--- Supplied entries ---
_ _ _ _ _

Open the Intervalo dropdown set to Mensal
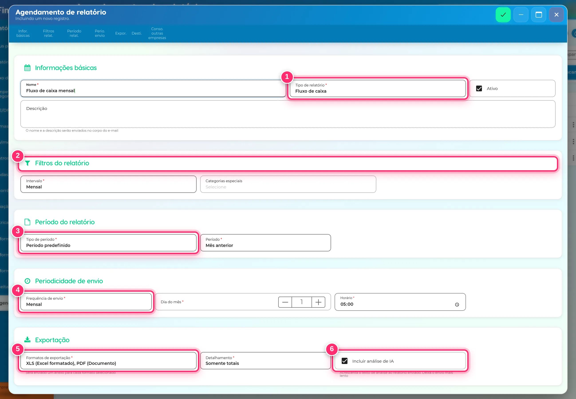 click(108, 184)
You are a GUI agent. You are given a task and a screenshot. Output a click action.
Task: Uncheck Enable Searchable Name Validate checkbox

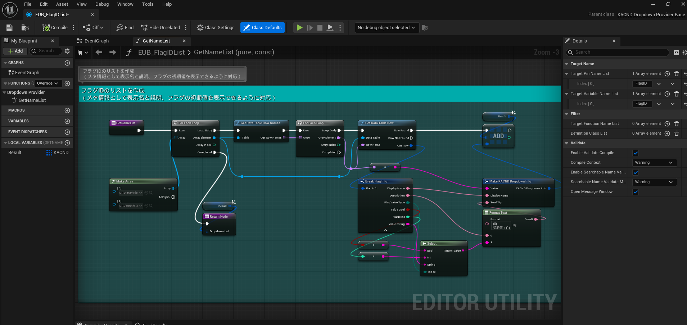(636, 172)
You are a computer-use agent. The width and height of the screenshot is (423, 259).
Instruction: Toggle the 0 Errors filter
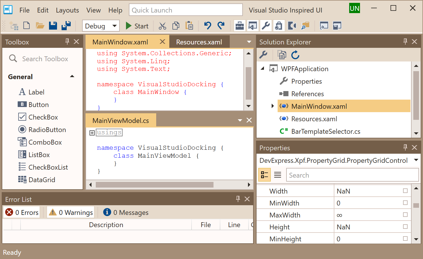pos(22,212)
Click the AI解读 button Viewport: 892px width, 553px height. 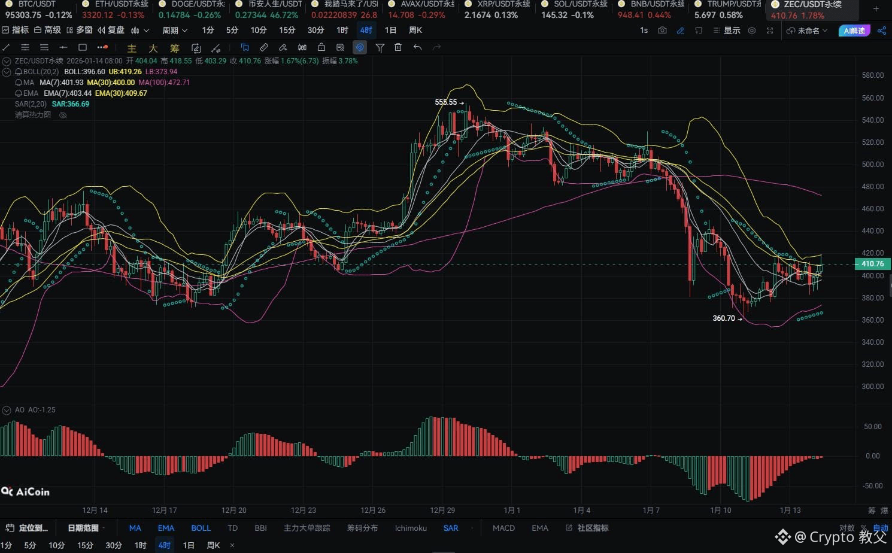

_ _ _ _ _

--- Task prompt ---
Identify the lines of the entries containing the string "agent". Copy each such line.

--- Problem solution ---
You are a GUI agent. You are given a task and a screenshot. Output a click action.
You are a computer-use agent. The width and height of the screenshot is (423, 259).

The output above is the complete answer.